- **What this task involves**
Could you repeat the records below exactly, leaving out any pictures?

- **Source material**
══════

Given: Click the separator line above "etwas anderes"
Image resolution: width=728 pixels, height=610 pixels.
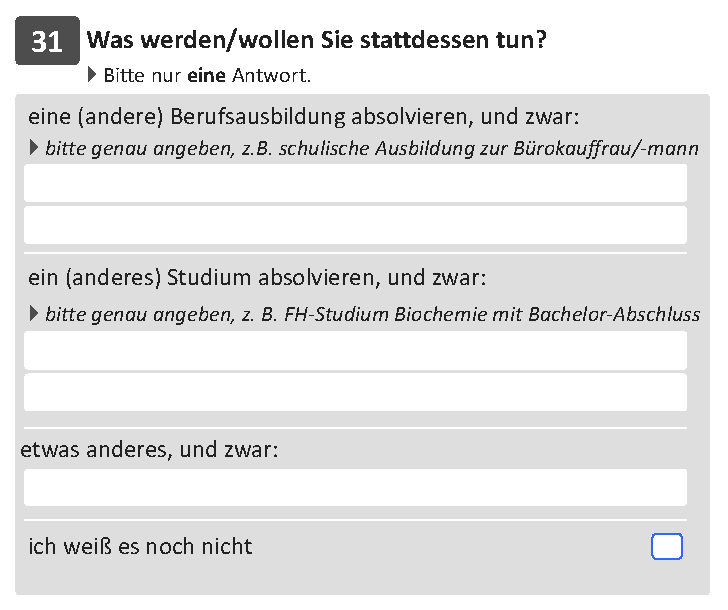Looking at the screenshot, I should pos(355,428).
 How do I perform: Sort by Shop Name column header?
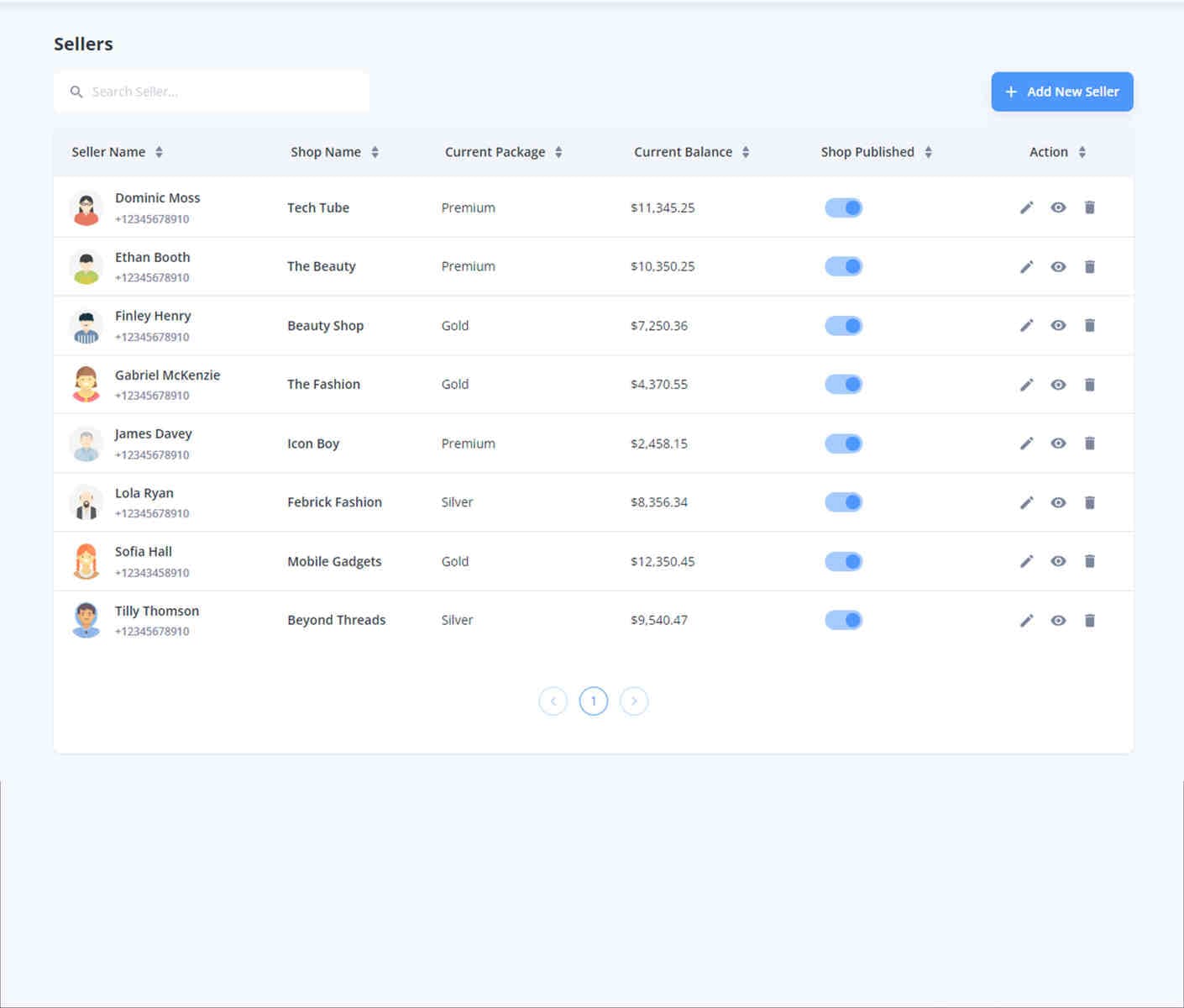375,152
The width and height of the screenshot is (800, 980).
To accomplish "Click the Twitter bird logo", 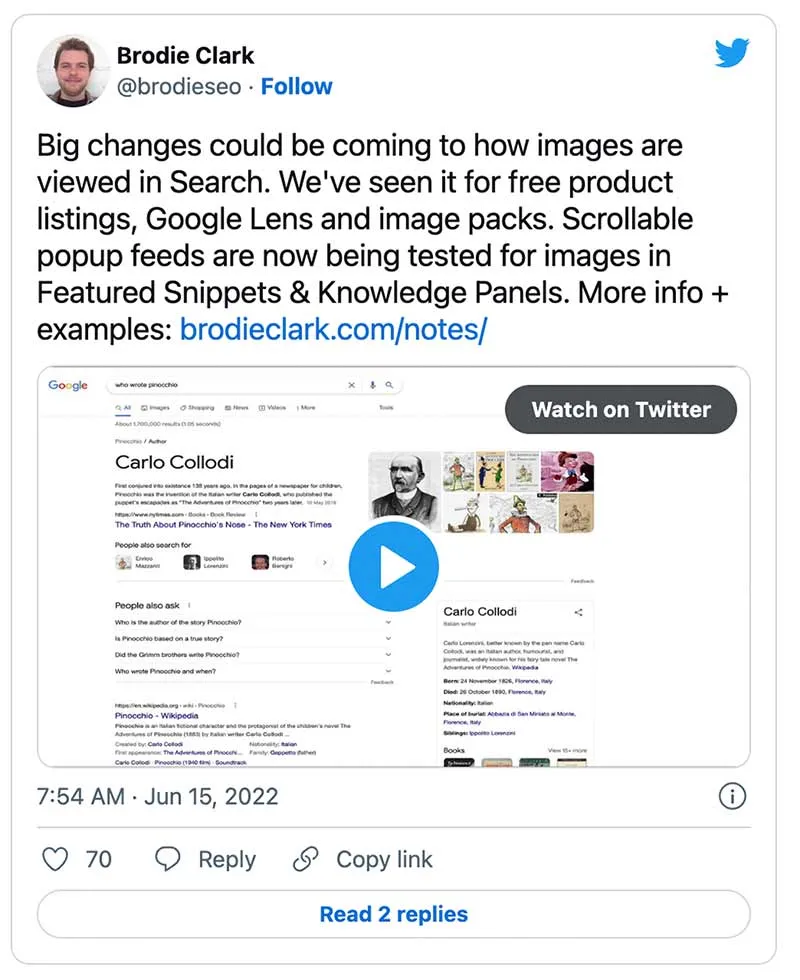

══════

- **Response**
Given: Click the separator line above "etwas anderes"
Image resolution: width=728 pixels, height=610 pixels.
Looking at the screenshot, I should pos(355,428).
 How do I perform: Sort by Shop Name column header?
375,152
The width and height of the screenshot is (800, 980).
To accomplish "Click the Twitter bird logo", 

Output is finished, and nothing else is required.